> Problem to solve:
From the listing below, set down exactly the lines between the one holding "Task: Click the Messenger back arrow icon" and the one holding "Viewport: 568px width, 319px height.", inclusive. No other line is wanted.

> Data under study:
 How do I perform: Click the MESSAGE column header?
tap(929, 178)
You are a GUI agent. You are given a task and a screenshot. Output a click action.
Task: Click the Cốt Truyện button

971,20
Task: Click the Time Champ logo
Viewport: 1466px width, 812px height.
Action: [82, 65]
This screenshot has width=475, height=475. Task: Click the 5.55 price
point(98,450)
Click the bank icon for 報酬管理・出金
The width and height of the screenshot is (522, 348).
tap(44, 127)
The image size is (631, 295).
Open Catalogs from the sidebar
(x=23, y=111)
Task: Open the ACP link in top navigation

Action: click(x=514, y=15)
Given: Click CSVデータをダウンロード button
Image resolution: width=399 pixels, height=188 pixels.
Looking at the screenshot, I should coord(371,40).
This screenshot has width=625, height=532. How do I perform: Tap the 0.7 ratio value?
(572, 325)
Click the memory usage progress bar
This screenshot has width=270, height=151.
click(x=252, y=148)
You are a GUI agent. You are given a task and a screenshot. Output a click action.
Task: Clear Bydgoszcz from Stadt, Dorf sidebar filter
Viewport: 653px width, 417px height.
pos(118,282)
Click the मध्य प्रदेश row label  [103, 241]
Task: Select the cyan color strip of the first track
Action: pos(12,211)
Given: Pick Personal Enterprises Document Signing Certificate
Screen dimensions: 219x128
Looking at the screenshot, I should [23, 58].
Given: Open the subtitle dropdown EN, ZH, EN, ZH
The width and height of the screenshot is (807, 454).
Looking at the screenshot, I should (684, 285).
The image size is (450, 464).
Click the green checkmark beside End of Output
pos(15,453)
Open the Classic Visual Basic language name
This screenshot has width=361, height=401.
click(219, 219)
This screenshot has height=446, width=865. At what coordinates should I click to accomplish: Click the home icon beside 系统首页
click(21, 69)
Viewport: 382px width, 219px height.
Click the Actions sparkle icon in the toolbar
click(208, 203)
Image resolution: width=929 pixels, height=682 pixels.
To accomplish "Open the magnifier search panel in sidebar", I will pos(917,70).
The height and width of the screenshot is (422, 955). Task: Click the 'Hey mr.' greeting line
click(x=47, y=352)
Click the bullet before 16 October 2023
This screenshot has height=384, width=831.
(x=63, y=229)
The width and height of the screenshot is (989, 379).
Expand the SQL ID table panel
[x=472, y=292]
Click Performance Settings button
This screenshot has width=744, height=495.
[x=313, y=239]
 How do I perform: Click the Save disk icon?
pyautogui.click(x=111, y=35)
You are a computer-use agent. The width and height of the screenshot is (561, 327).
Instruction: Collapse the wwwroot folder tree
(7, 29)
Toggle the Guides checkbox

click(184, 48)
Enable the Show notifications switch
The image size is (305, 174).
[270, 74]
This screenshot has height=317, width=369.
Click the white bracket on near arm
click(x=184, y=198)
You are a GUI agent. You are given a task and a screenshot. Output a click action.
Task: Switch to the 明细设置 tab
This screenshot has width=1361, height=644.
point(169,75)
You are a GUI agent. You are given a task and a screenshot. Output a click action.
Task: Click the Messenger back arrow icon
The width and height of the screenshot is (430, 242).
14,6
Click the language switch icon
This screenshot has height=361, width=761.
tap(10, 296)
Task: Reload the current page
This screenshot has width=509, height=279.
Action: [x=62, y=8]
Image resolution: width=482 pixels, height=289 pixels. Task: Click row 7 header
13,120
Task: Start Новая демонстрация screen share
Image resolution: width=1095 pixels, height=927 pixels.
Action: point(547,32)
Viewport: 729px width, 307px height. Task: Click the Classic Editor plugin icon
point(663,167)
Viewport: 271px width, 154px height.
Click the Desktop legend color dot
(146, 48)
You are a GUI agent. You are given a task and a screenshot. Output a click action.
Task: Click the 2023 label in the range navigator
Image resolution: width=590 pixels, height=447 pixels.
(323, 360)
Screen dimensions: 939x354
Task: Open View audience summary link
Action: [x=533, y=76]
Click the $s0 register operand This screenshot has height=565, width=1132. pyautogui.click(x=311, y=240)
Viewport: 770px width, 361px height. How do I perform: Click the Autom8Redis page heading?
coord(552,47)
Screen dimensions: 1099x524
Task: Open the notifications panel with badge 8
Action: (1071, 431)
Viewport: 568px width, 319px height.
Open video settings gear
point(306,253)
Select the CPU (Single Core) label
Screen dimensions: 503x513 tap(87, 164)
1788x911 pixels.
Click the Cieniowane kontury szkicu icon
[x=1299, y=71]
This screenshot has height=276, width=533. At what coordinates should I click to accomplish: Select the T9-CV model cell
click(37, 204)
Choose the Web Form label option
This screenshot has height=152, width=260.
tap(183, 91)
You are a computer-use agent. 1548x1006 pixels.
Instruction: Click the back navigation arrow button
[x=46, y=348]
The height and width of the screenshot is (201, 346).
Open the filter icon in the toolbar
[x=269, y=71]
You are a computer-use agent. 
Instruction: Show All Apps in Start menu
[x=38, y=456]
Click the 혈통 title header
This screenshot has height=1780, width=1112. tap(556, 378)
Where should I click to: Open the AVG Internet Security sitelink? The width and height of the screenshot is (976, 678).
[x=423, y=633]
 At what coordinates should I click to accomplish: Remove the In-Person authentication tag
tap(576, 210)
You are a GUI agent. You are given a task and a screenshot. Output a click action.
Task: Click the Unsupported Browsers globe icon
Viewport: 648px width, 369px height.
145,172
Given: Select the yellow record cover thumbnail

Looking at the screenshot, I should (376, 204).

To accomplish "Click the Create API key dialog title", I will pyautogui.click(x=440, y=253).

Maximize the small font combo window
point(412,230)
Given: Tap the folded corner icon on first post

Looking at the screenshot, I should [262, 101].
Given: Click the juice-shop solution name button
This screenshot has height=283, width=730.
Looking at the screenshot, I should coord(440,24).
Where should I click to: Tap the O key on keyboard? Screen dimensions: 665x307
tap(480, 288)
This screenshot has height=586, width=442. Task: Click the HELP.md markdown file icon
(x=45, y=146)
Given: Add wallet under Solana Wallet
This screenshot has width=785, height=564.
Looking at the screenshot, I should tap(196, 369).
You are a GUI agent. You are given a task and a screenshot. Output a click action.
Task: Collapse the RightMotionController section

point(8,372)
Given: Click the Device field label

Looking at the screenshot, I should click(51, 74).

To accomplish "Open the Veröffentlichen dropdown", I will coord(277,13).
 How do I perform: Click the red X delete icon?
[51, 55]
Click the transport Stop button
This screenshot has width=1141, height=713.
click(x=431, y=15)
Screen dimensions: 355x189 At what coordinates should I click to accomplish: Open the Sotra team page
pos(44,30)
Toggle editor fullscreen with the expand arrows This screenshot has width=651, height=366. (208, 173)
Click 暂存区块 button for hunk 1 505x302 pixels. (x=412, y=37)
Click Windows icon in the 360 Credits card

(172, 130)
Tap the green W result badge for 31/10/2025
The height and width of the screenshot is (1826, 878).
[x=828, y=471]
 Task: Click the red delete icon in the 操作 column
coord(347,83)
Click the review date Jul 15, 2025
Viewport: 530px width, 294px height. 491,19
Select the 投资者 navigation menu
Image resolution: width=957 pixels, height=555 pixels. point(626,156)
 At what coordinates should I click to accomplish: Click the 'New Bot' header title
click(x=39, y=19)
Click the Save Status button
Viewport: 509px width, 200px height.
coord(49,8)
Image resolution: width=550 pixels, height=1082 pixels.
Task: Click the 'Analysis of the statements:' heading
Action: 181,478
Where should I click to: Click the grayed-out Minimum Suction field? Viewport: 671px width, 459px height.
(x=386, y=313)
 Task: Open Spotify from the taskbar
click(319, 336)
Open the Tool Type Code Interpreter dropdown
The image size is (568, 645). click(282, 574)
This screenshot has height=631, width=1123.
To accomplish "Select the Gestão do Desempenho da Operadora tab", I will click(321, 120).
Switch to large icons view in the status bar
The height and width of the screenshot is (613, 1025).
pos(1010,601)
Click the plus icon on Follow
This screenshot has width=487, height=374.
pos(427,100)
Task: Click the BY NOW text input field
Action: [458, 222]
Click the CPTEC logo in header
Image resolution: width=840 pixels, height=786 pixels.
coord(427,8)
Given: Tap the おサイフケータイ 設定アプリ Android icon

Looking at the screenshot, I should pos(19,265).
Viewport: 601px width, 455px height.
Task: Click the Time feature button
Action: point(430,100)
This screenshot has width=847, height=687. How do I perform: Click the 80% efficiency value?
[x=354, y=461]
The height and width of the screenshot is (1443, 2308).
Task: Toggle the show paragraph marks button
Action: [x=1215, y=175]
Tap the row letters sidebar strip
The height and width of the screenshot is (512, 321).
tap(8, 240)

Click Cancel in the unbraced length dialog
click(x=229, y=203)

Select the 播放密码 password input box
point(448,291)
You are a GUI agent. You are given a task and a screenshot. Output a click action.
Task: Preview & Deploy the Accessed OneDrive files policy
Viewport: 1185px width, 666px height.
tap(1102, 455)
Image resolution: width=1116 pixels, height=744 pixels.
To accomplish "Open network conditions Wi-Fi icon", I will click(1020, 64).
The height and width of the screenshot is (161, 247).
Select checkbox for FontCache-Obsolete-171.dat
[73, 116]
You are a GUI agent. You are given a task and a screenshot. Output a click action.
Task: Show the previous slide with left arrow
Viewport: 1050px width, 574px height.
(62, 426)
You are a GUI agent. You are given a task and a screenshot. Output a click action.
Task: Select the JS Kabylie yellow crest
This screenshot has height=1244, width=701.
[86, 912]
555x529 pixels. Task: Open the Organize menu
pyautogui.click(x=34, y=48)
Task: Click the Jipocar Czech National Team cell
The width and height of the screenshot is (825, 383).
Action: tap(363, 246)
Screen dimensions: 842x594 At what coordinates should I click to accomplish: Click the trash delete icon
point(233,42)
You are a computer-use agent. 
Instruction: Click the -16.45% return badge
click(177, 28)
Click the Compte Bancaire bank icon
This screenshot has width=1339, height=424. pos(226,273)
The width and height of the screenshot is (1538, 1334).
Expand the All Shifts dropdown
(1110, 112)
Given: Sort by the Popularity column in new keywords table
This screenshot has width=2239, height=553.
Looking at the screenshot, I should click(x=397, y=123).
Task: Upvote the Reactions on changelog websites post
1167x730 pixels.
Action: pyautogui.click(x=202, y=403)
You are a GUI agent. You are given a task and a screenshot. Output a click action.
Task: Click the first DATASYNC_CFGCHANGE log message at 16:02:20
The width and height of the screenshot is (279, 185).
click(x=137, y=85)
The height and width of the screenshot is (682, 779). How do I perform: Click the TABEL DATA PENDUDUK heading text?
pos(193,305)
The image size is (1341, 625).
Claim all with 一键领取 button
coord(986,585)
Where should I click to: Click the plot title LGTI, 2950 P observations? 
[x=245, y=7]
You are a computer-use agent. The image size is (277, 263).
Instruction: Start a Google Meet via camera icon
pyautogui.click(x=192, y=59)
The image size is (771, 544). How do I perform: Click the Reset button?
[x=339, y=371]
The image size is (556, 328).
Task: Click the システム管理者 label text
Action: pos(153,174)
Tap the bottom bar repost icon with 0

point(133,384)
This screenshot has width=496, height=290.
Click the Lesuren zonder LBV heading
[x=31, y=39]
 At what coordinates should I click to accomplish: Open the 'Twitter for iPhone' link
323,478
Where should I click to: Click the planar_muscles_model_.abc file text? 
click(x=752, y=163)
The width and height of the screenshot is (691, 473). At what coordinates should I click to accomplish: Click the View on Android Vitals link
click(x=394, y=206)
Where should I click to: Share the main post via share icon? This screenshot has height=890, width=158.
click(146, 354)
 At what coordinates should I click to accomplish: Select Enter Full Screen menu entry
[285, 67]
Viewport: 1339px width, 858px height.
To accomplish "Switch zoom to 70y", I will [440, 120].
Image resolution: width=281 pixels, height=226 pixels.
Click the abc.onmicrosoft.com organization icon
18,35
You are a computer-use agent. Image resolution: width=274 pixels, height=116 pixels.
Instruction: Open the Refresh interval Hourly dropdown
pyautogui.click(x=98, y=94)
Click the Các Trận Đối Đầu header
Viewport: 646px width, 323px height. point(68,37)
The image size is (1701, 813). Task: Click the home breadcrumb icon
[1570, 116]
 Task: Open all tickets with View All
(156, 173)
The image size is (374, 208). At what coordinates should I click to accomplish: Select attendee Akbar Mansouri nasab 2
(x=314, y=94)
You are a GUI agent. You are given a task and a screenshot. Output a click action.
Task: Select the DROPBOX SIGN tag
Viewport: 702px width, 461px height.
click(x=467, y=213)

> Task result:
Task: Click the Messenger back arrow icon
The width and height of the screenshot is (430, 242).
14,6
Click the language switch icon
This screenshot has height=361, width=761.
tap(10, 296)
Task: Reload the current page
This screenshot has width=509, height=279.
Action: [x=62, y=8]
Image resolution: width=482 pixels, height=289 pixels. Task: Click row 7 header
13,120
Task: Start Новая демонстрация screen share
Image resolution: width=1095 pixels, height=927 pixels.
Action: point(547,32)
Viewport: 729px width, 307px height. Task: Click the Classic Editor plugin icon
point(663,167)
Viewport: 271px width, 154px height.
Click the Desktop legend color dot
(146, 48)
You are a GUI agent. You are given a task and a screenshot. Output a click action.
Task: Click the 2023 label in the range navigator
Image resolution: width=590 pixels, height=447 pixels.
(323, 360)
Screen dimensions: 939x354
Task: Open View audience summary link
Action: [x=533, y=76]
Click the $s0 register operand This screenshot has height=565, width=1132. pyautogui.click(x=311, y=240)
Viewport: 770px width, 361px height. How do I perform: Click the Autom8Redis page heading?
coord(552,47)
Screen dimensions: 1099x524
Task: Open the notifications panel with badge 8
Action: (1071, 431)
Viewport: 568px width, 319px height.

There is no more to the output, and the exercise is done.